Je suis arrivé en Ethiopie en voiture. Après le décès de mon père j’ai dû me débrouiller par mes propres moyens. Je suis resté en Ethiopie plus d’un an et demi.

J’ai été hospitalisé dans un hôpital presque tout le temps, j’étais alité, j’avais une balle dans la jambe et deux balles au niveau des poumons. Un médecin allemand m’a soigné, je devais le payer. Je n’ai bénéficié d’aucune aide d’aucun organisme. Mon oncle paternel qui vit en Ethiopie lui m’a aidé.

C’est en Ethiopie que j’ai décidé de ne pas retourner en Somalie car là-bas j’étais recherché. Ma mère a dû se cacher et déménager car elle était en danger.

On m’a mis en relation avec un passeur.

Je suis allé en voiture en Érythrée, j’y suis resté deux semaines, puis le passeur m’a amené au Soudan. Ça m’a coûté trois à quatre cents dollars. Traverser les frontières la nuit c’est facile, c’est pas surveillé. Du Soudan d’autres passeurs ont pris le relais pour m’amener en Libye.

On roule toute la nuit. Le jour on dort dans des petites maisons. Le jour il fait très très chaud. Le repas c’est du pain et de l’eau, on mange dans la voiture.

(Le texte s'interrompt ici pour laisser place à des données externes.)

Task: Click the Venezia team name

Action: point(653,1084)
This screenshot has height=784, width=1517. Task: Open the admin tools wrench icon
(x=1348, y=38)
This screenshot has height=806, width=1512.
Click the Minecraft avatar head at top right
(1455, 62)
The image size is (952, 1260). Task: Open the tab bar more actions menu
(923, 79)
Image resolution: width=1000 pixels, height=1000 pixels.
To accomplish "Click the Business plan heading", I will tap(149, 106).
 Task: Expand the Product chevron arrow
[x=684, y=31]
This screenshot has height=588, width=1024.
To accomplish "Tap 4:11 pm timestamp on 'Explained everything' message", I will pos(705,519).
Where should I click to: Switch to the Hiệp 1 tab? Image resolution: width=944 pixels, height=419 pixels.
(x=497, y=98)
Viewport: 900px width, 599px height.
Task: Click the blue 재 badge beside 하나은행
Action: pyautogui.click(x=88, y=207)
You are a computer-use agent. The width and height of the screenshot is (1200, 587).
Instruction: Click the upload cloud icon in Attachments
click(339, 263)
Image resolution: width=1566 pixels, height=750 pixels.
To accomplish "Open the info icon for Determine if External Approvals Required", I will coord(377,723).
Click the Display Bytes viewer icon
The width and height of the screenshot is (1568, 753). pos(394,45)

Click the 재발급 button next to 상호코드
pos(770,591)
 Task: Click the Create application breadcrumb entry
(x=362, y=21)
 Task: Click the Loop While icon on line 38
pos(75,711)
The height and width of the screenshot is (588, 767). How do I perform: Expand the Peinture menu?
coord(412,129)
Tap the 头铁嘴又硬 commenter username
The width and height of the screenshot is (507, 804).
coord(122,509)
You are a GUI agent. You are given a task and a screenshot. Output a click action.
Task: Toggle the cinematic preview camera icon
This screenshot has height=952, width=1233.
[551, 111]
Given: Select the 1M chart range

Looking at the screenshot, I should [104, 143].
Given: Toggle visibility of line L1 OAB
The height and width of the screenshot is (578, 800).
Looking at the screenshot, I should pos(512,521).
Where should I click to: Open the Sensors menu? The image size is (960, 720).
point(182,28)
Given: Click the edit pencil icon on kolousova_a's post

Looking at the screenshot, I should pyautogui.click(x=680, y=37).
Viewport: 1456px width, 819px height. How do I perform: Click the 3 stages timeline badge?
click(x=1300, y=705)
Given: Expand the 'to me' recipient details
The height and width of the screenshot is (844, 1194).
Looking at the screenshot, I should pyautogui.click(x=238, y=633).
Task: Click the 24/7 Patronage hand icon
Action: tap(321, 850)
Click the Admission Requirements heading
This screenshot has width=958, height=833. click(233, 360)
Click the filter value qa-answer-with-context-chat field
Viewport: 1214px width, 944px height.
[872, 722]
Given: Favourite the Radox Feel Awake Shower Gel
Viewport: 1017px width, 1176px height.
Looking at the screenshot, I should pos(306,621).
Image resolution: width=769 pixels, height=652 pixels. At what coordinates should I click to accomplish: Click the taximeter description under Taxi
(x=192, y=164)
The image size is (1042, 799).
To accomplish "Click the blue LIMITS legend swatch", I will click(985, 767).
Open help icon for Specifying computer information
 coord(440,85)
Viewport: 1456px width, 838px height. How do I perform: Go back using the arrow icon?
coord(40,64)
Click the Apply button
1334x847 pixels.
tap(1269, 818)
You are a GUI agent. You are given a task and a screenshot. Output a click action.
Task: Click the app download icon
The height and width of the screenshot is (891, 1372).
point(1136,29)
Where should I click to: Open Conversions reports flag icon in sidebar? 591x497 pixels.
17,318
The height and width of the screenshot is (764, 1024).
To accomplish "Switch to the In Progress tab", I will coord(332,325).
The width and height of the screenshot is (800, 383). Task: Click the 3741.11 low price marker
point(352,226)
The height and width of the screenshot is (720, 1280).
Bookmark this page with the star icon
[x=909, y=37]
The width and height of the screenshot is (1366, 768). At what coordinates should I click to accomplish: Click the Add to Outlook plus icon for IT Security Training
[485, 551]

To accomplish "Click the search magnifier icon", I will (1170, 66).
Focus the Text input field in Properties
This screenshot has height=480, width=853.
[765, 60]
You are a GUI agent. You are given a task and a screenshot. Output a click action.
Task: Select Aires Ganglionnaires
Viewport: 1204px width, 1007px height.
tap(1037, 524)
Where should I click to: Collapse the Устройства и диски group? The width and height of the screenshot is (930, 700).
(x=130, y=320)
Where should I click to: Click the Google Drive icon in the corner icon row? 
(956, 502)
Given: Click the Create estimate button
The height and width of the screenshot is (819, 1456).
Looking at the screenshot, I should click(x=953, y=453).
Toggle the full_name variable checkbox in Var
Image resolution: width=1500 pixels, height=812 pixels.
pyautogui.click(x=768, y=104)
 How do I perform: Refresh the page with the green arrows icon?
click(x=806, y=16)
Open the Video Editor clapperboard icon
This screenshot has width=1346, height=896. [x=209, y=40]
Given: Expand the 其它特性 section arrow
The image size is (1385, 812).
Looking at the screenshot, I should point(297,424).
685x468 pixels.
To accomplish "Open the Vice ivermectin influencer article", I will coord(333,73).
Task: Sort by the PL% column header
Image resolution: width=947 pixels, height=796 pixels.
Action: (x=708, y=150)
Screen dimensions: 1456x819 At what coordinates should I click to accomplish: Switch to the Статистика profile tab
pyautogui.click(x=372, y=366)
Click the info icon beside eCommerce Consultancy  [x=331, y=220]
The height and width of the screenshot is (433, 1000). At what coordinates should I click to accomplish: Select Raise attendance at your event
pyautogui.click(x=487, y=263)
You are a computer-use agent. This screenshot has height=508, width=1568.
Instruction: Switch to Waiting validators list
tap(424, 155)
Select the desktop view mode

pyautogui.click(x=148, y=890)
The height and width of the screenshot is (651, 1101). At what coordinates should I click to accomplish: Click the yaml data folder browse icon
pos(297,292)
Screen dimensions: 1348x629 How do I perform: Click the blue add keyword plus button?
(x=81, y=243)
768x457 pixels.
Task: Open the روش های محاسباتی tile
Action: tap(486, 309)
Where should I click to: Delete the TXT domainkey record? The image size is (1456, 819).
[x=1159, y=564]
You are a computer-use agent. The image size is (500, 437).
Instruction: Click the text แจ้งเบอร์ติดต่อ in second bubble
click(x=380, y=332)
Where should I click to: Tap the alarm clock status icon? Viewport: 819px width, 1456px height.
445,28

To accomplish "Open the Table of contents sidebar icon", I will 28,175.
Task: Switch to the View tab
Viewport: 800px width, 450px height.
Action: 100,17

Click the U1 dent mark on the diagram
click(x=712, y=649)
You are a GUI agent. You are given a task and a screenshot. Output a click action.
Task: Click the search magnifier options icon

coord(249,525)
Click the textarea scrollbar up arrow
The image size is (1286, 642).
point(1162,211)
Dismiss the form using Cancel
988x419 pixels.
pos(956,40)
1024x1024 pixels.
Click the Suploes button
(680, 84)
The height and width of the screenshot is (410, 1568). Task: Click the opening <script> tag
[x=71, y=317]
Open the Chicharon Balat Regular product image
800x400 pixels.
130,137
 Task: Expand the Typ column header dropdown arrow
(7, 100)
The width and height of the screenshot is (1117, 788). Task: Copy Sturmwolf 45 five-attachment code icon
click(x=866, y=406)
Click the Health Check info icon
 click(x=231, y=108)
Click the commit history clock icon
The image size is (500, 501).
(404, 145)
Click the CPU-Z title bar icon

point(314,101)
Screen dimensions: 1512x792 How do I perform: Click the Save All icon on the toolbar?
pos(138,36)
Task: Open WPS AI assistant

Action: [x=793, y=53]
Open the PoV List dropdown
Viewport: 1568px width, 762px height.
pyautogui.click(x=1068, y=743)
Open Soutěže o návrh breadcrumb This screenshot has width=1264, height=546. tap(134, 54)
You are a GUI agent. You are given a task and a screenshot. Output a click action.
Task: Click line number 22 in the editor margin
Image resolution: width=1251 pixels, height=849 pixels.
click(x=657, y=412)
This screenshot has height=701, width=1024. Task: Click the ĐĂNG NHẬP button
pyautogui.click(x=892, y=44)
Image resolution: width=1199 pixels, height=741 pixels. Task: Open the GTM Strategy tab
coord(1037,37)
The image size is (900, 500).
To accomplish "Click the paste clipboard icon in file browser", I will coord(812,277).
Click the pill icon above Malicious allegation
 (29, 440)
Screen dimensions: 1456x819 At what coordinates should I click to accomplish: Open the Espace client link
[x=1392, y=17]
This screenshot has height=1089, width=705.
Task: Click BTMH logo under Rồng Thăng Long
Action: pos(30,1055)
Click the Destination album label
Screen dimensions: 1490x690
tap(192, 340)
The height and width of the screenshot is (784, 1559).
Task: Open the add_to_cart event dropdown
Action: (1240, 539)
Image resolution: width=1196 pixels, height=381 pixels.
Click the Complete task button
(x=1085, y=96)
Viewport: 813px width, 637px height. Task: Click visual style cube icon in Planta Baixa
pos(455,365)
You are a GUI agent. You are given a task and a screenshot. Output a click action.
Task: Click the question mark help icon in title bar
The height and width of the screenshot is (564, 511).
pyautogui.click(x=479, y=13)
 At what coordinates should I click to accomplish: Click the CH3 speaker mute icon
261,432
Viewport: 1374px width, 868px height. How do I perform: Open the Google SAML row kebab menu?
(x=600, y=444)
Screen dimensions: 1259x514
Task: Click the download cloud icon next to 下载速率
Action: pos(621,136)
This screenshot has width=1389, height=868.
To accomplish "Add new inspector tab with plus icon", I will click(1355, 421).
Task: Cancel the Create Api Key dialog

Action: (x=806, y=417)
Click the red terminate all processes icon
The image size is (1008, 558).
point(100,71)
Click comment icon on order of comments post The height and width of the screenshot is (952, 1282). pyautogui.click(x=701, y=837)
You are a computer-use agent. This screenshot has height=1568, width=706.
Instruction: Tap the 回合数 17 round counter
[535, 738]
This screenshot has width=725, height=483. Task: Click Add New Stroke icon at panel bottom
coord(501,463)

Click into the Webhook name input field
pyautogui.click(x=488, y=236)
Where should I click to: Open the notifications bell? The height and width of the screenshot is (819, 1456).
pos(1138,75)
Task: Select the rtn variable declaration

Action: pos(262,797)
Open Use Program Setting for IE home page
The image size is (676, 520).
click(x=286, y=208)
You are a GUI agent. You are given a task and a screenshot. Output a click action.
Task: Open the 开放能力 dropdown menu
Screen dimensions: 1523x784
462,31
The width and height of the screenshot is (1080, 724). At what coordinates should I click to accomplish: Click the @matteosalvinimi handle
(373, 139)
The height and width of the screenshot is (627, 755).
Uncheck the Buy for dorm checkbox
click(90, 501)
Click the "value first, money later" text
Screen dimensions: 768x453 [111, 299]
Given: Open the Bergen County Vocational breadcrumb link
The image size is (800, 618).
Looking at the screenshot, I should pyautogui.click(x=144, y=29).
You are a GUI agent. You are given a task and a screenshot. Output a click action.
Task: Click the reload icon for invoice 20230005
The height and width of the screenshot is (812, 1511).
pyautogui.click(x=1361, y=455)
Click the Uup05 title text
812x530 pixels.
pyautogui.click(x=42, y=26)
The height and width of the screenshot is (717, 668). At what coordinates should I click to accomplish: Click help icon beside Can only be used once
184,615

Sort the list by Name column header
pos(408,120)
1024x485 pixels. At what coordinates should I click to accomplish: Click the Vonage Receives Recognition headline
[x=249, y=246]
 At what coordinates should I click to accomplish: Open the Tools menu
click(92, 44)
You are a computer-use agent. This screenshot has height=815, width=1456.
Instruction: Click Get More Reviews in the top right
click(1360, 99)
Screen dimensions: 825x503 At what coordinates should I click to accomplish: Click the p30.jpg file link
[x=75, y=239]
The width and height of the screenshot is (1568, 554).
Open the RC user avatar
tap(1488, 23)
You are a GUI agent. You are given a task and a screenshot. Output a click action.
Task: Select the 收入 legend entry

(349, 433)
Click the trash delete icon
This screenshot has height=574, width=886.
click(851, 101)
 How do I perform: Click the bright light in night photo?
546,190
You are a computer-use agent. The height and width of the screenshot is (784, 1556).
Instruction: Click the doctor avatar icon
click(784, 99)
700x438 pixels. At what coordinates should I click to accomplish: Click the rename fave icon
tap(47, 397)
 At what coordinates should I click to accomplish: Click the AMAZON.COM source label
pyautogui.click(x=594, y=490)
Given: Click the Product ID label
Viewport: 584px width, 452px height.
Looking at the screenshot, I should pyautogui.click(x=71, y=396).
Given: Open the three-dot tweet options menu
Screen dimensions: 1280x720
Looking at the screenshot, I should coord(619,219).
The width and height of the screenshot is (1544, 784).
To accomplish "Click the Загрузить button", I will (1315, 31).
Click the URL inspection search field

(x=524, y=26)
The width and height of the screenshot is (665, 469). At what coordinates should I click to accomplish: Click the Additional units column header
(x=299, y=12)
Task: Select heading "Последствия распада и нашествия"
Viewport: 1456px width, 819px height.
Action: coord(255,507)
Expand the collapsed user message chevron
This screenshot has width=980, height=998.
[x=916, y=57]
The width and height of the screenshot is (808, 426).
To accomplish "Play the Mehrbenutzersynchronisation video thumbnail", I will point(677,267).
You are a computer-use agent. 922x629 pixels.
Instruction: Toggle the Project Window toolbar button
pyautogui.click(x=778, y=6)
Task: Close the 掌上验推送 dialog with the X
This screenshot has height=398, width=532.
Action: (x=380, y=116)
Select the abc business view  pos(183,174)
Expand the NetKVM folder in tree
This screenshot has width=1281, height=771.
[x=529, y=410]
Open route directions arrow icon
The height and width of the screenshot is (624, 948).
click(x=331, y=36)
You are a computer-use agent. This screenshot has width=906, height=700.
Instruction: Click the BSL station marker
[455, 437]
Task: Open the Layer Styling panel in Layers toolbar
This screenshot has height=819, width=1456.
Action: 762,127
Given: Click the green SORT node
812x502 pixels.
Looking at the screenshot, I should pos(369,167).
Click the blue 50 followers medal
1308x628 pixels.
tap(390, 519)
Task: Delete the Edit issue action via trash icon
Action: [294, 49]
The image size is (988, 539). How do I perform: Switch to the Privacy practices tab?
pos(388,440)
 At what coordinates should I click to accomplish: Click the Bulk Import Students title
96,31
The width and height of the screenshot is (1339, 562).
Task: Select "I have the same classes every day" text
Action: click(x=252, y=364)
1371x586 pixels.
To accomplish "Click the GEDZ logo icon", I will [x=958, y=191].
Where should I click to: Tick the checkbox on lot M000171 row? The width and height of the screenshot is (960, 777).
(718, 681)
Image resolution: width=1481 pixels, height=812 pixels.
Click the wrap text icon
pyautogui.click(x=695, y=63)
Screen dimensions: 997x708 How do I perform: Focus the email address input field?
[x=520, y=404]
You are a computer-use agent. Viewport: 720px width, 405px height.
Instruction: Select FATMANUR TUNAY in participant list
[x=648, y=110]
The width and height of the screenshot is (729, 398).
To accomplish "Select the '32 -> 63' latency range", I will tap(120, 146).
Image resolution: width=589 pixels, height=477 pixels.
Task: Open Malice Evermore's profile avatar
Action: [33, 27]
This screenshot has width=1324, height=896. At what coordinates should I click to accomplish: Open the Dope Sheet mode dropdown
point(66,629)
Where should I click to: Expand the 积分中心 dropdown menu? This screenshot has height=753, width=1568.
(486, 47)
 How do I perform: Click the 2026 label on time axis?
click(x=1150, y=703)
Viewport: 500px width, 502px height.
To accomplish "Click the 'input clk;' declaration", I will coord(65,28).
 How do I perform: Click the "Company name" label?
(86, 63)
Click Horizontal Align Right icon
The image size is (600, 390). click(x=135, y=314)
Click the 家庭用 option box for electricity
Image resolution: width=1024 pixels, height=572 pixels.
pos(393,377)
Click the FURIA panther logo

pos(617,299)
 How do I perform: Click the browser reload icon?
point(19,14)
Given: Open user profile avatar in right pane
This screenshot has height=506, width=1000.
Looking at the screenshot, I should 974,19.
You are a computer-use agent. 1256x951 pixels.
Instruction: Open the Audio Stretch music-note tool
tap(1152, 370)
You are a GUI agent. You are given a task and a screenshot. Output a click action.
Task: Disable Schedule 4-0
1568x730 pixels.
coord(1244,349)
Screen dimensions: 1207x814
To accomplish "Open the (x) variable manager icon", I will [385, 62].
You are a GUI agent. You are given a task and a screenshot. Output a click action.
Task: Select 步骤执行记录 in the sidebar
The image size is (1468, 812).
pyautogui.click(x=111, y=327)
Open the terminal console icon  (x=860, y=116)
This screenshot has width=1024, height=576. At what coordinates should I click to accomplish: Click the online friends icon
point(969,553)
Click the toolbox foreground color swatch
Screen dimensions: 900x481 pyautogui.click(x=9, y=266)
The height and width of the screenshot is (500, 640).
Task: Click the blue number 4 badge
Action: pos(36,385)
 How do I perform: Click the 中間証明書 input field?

Il y des tas de morts dans le désert, si ça se passe mal on te jette de la voiture et tu n’as plus aucune chance.

Je suis arrivé à Benghazi. D’autres passeurs prennent le relais. Ils nous rassemblent dans un lieu pour attendre qu’on soit assez nombreux pour nous mettre dans un bateau. Tu peux attendre plus d’un mois.

On est allés à Tripoli. A Tripoli on était cent vingt personnes sur le départ. Les passeurs somaliens et les passeurs libyens ne se sont pas entendus, il y a eu un désaccord, ils se sont battus, la police est intervenue et on nous a mis en prison.

On est restés deux semaines sur l’eau. Il n’y avait plus d’eau, nous n’avions plus rien à manger.

La prison en Libye c’est l’enfer, j’y suis resté deux ans.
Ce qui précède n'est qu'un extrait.